● TEXTO MOSTRADO
Pero, muchos  mas  años  y cosas se han sucedido desde entonces a hoy, a lo largo de los cuales, mi recuerdo de Honorio  conserva historias entrañables que merece la pena relatar: Como cuando me contaba la orgulloso que estaba de la parral que tenía en su casa  y que con la poda había extendido y acomodado por todo el tejado de la parte baja. Parece que aún le estoy viendo cuando desde la pequeña terraza, que daba salida de la vivienda al corral, me decía que la cosecha de esta planta le daba para llenar una cuba de vino: Hasta 16 “talegotes” de uvas había recogido un año. Cómo cuando presumía de su casa, aseverando que en todo el pueblo no había otra mejor, ya que ninguna, salvo la suya, daba a tres calles. De la granja de peces que mantenía con el agua del “pocín” de la marra de Calzada en la cuneta de la finca de “entre los regueros.” De cómo salieron de la carretera con el cuatro latas viniendo de Felechares, al intentar matar una avispa que se había colado por la ventanilla dándole con la boina, yendo a parar a una tierra de patatas y sin que del accidente resultara percance alguno. De cuando hicimos  el  negocio de la compra de la máquina de limpiar del bisabuelo Pablo, que el, a su vez,  había adquirido a mi tío Antonio  Molinero, así como de la tratación, armonía y amistad que mantenía con este. De cuando le compré la bici de Felipe “El Perrero”, que sacamos de la casa de la carretera en San Félix y del regalo que me hizo entonces, obsequiándome con una fiambrera de madera en dos piezas para guardar “la ración” y que con cariño y aprecio conservo, así como de la forma en que en una ocasión, cuando le invité en el bar, pidió  un vaso de vino. Cuando el camarero se acercó, le dijo: ¿Honorio, que tomas?. Este la contestó:  “ponme otro ”p´a llevar”.
Con frecuencia, recuerdo esta expresión, reflexionando muchas veces sobre el contenido de la misma, los  matices que puede tener y la sabiduría que encierra; tanto, que creo que nadie haya pedido en el bar una consumición con esta letanía.
Había que se originales para ello y Honorio, sin duda, lo era.
No solo en esto sino en otras muchas cosas: Tengo en el recuerdo ”la foto” de cuado en verano, y para tomar el fresco, se sentaba en la escalera, a la puerta de su casa con el cigarro encendido, aliviándose por un rato de los calores veraniegos y las fatigas del trabajo; de lo contento que se sentía  por lo bien que estaban sus rapaces en Cadaqués, contándome sus viajes a verlos como auténticas aventuras de las que, junto con su esposa disfrutaba; del legado de herramientas y utensilios que el Honorio agricultor, albañil carpintero, comediante, pescador, etc. nos dejó como recuerdo. Tanto y tanto, que todo ello  daban a su personalidad  un carácter irrepetible, con un sentido del humor del que  nunca se desprendió. El, no discutía con las personas ni “porfiaba”; antes de enfadarse, las dejaba, el seguía con sus bromas y chanzas. No cambiaba, era como si su papel de “gracioso”, aquel con el que yo le conocí por primera vez, hubiera formado parte de su vida, ejerciéndolo a lo largo de su existencia.

● EXTRACTO DE DATOS

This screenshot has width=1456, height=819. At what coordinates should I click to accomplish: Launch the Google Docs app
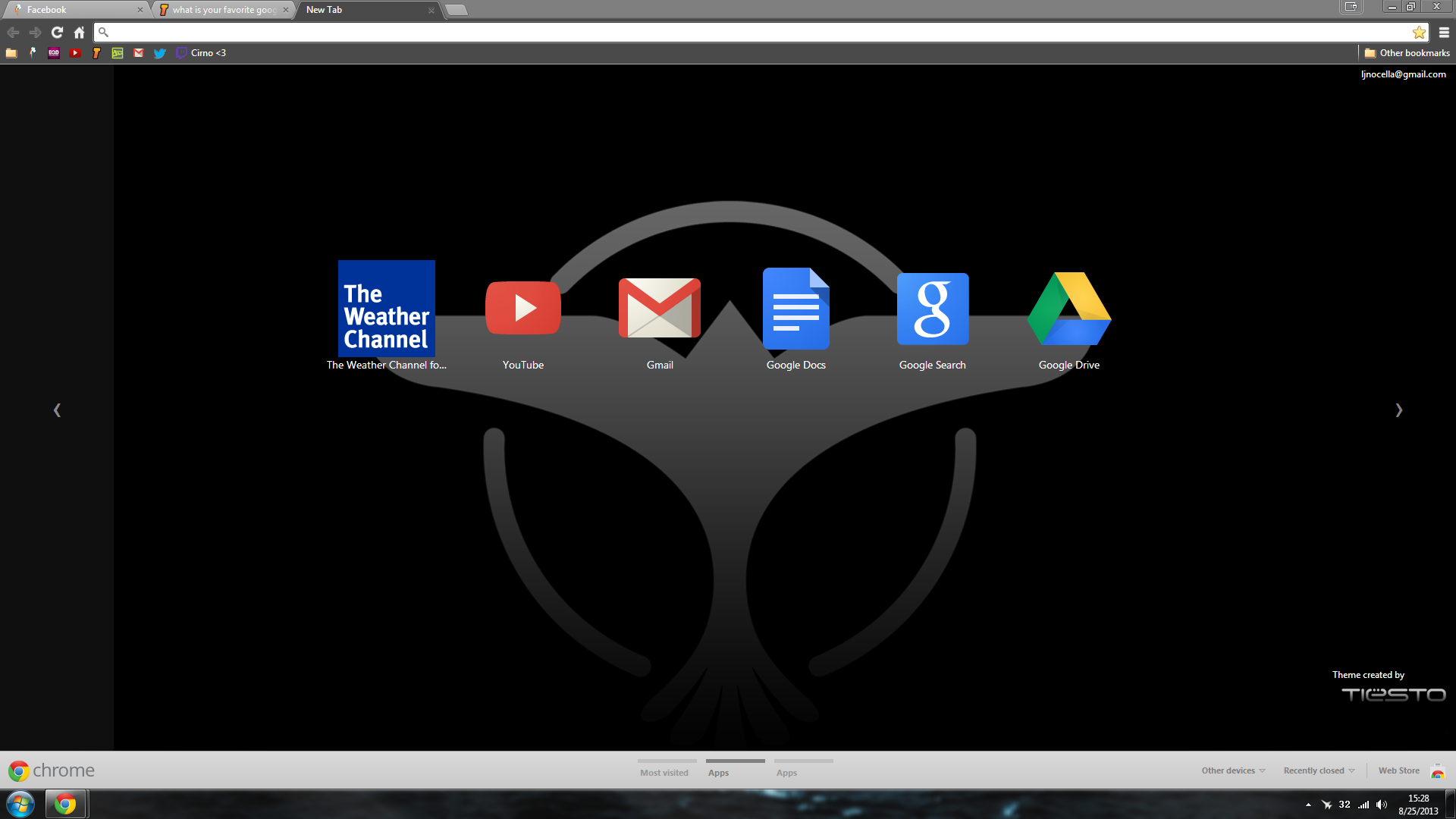pos(795,309)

● PARA HACER
Edita el texto sobre Honorio empezando por "Con frecuencia, recuerdo" y siguiendo hasta "con esta letanía.": vuelve a escribir ese trozo con "gracia" en lugar de "sabiduría". El material va aparte y no tiene que ver con el texto sobre Honorio.

● RESPUESTA
Con frecuencia, recuerdo esta expresión, reflexionando muchas veces sobre el contenido de la misma, los  matices que puede tener y la gracia que encierra; tanto, que creo que nadie haya pedido en el bar una consumición con esta letanía.